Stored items
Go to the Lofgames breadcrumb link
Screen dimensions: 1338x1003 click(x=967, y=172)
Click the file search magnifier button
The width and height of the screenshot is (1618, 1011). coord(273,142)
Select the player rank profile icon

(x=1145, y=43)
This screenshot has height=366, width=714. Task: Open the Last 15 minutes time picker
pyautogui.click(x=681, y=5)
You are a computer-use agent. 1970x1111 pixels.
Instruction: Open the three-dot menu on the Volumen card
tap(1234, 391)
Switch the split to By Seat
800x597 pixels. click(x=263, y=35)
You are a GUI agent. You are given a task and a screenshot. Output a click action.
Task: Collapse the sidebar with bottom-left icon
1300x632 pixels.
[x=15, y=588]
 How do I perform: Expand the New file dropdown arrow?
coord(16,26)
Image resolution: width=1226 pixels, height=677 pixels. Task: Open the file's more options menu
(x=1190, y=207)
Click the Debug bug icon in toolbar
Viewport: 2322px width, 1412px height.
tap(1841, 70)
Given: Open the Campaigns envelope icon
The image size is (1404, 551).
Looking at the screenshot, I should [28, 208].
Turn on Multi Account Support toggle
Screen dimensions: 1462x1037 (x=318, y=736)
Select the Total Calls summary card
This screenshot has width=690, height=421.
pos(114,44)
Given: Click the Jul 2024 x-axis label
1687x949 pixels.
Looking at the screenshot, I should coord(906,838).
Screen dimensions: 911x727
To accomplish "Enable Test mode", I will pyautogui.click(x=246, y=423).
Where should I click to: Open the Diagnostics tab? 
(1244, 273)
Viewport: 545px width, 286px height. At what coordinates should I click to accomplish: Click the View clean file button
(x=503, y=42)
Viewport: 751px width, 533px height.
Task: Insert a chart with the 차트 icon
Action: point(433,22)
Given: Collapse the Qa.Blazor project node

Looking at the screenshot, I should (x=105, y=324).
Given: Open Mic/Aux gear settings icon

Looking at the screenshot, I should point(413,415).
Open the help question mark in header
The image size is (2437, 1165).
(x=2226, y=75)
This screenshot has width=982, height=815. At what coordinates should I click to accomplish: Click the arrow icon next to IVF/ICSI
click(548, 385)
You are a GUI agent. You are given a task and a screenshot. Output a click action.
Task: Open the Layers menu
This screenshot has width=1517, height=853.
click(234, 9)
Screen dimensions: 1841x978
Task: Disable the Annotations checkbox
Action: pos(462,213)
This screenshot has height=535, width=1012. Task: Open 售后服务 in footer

**WORK REQUIRED**
Repeat the records above in full, word for word.

**SOLUTION TO THE EXERCISE**
Go to the Lofgames breadcrumb link
Screen dimensions: 1338x1003 click(x=967, y=172)
Click the file search magnifier button
The width and height of the screenshot is (1618, 1011). coord(273,142)
Select the player rank profile icon

(x=1145, y=43)
This screenshot has height=366, width=714. Task: Open the Last 15 minutes time picker
pyautogui.click(x=681, y=5)
You are a computer-use agent. 1970x1111 pixels.
Instruction: Open the three-dot menu on the Volumen card
tap(1234, 391)
Switch the split to By Seat
800x597 pixels. click(x=263, y=35)
You are a GUI agent. You are given a task and a screenshot. Output a click action.
Task: Collapse the sidebar with bottom-left icon
1300x632 pixels.
[x=15, y=588]
 How do I perform: Expand the New file dropdown arrow?
coord(16,26)
Image resolution: width=1226 pixels, height=677 pixels. Task: Open the file's more options menu
(x=1190, y=207)
Click the Debug bug icon in toolbar
Viewport: 2322px width, 1412px height.
tap(1841, 70)
Given: Open the Campaigns envelope icon
The image size is (1404, 551).
Looking at the screenshot, I should [28, 208].
Turn on Multi Account Support toggle
Screen dimensions: 1462x1037 (x=318, y=736)
Select the Total Calls summary card
This screenshot has width=690, height=421.
pos(114,44)
Given: Click the Jul 2024 x-axis label
1687x949 pixels.
Looking at the screenshot, I should coord(906,838).
Screen dimensions: 911x727
To accomplish "Enable Test mode", I will pyautogui.click(x=246, y=423).
Where should I click to: Open the Diagnostics tab? 
(1244, 273)
Viewport: 545px width, 286px height. At what coordinates should I click to accomplish: Click the View clean file button
(x=503, y=42)
Viewport: 751px width, 533px height.
Task: Insert a chart with the 차트 icon
Action: point(433,22)
Given: Collapse the Qa.Blazor project node

Looking at the screenshot, I should (x=105, y=324).
Given: Open Mic/Aux gear settings icon

Looking at the screenshot, I should point(413,415).
Open the help question mark in header
The image size is (2437, 1165).
(x=2226, y=75)
This screenshot has width=982, height=815. At what coordinates should I click to accomplish: Click the arrow icon next to IVF/ICSI
click(548, 385)
You are a GUI agent. You are given a task and a screenshot. Output a click action.
Task: Open the Layers menu
This screenshot has width=1517, height=853.
click(234, 9)
Screen dimensions: 1841x978
Task: Disable the Annotations checkbox
Action: pos(462,213)
This screenshot has height=535, width=1012. Task: Open 售后服务 in footer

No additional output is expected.